Intraday Patterns In Stock Price Movements
The aggregate trading stimulants/activity of large players create short-term patterns in stock price behavior, suggests a study entitled “Are You Trading Predictably?”. The Authors calculate returns over 13 half-hour intervals each day using intraday bid and ask prices for 4,494 U.S. stocks over the period of January 2001 through December 2009.
For a simple univariate cross-sectional regression of the form r(i,t) = α(k,t) + γ(k,t)r(i,t-k) + u(i,t), where variable r(i,t) is the return of stock iduring interval t and the variable r(i,t-k) is the return of stock i in interval (t–k), the above graph plots the time-series averages of γ(k,t) (in percent).
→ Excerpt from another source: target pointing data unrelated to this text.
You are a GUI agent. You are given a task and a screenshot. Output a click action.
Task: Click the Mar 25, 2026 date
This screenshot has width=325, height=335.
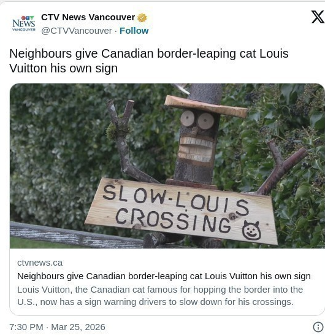click(78, 327)
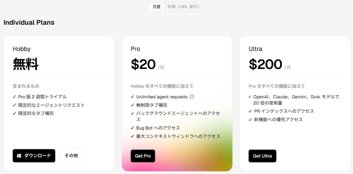The image size is (353, 174).
Task: Click checkmark beside 無制限タブ補完
Action: coord(132,105)
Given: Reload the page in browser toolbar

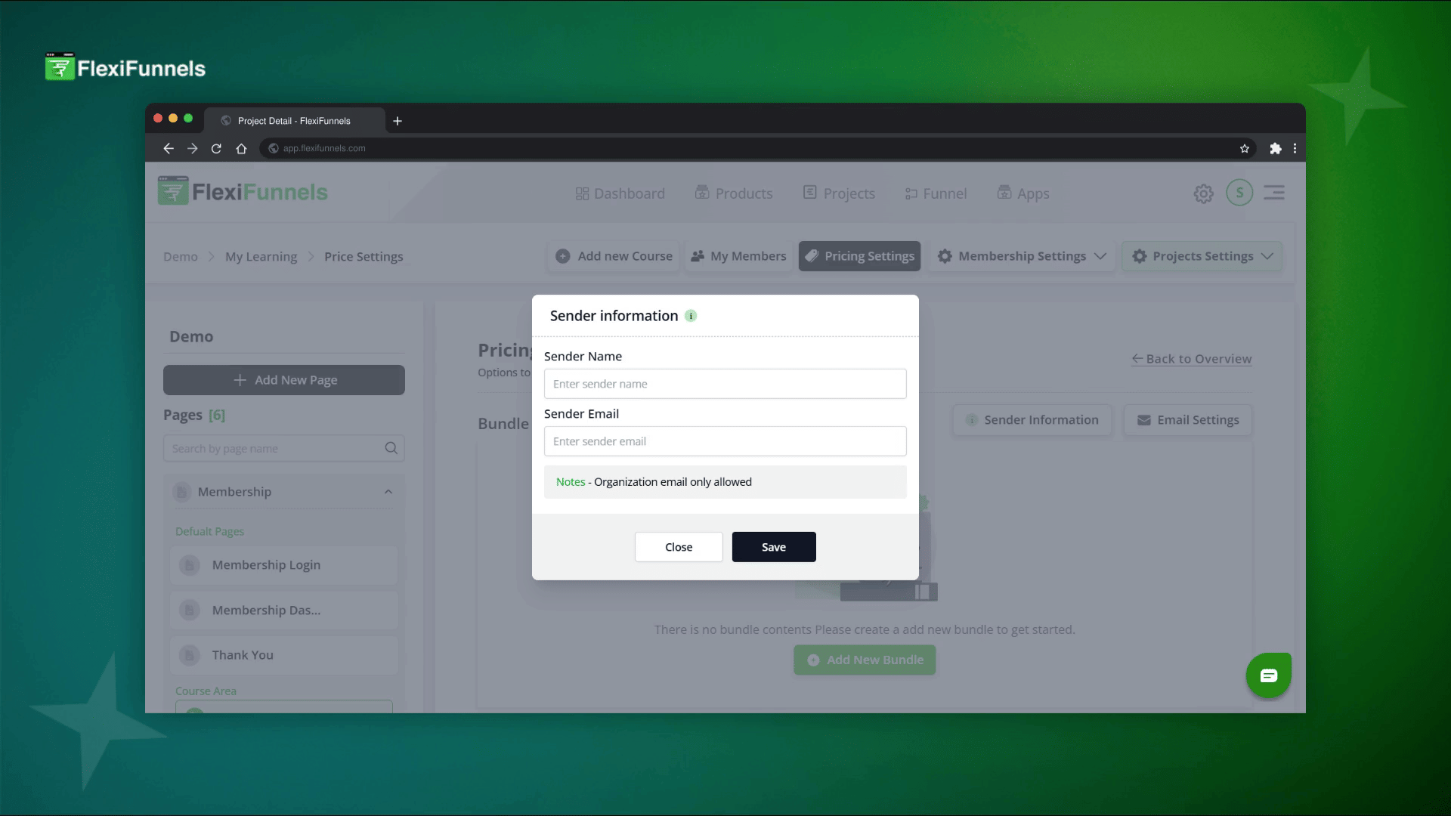Looking at the screenshot, I should (216, 149).
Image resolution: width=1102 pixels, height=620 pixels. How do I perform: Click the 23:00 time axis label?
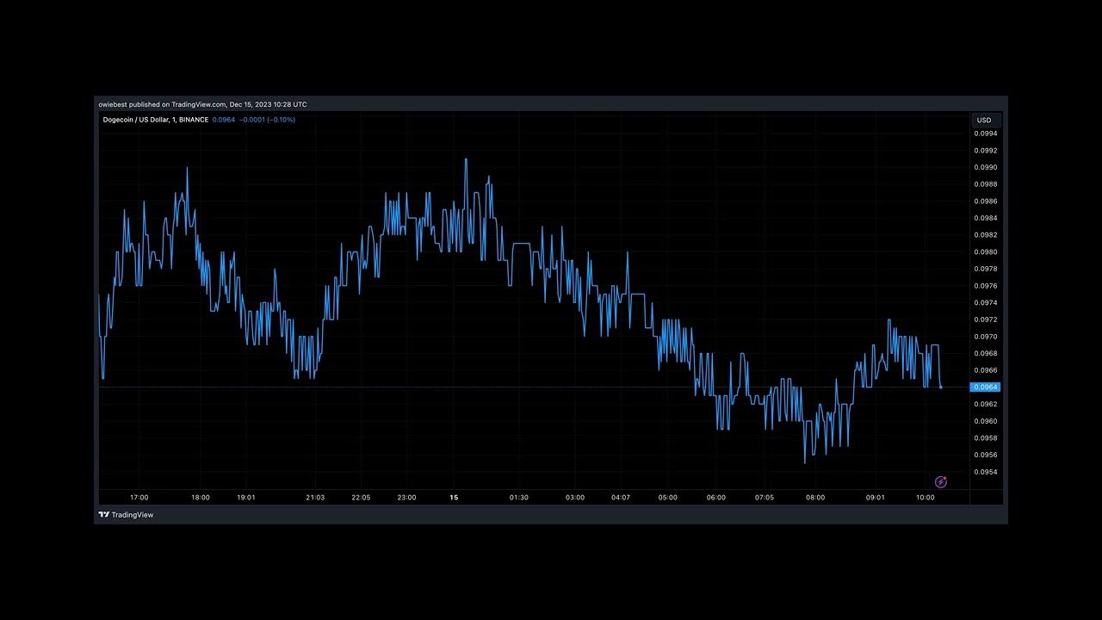coord(406,498)
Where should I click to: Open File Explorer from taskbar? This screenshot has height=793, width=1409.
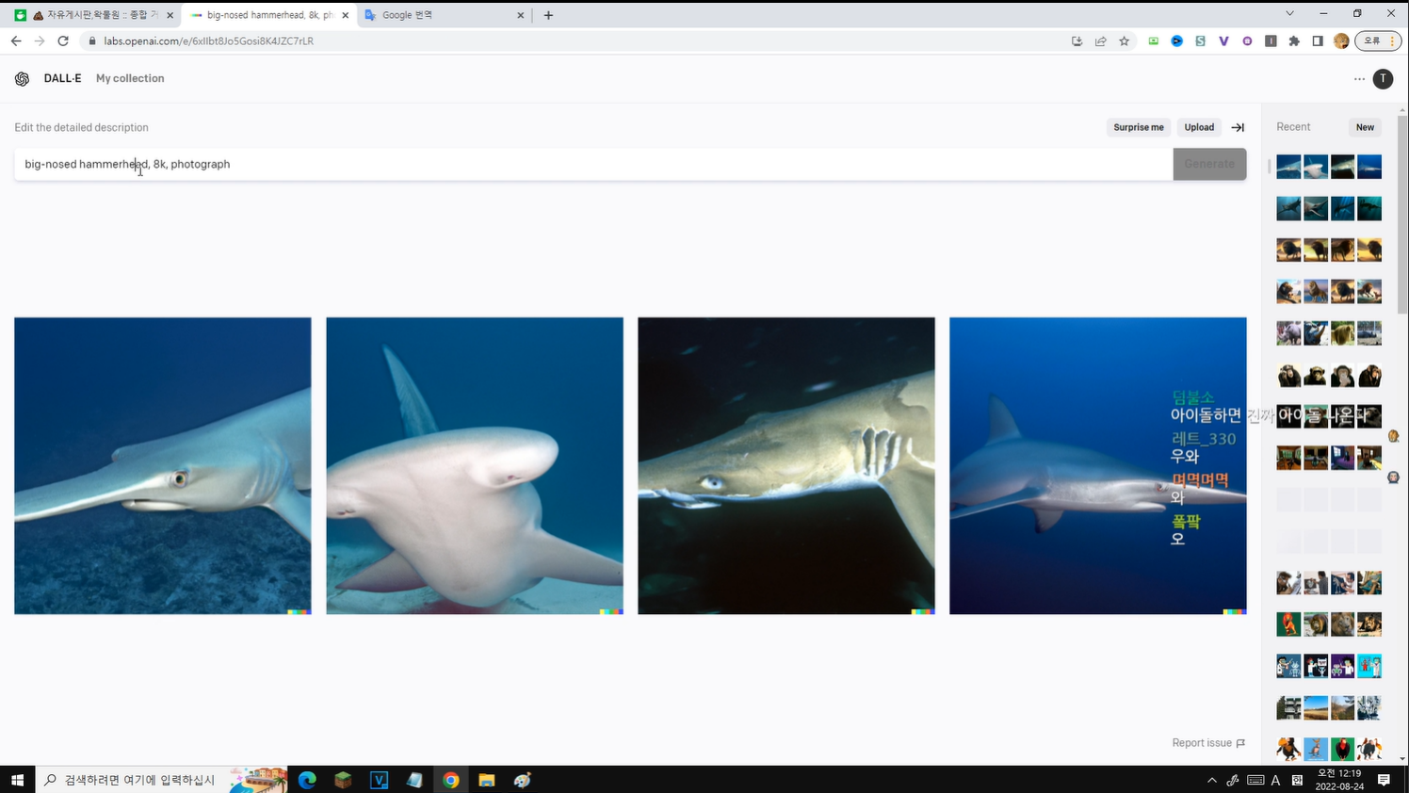486,780
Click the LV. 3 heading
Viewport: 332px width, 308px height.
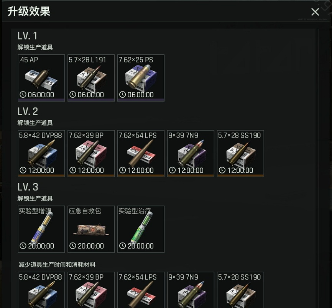coord(28,187)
- Stocks which outperform the market in a given half-hour interval tend to exhibit rapidly decaying underperformance over the next several hours, followed by periodic outperformance in the same half-hour interval on subsequent days.
- This effect is notably stronger for the first and last half-hours of the trading day, but exists for all half-hour intervals.
- The effect is consistent across years in the sample period, except for a possible reduction in magnitude during 2009.
- Percentage changes in trading volume exhibit a similar pattern, but do not explain the return pattern.
- The magnitude of the pattern is sizeable relative to institutional commissions and effective spreads, so randomizing or (better) shifting trade timing to exploit the pattern could substantially reduce friction for frequent, low-cost traders.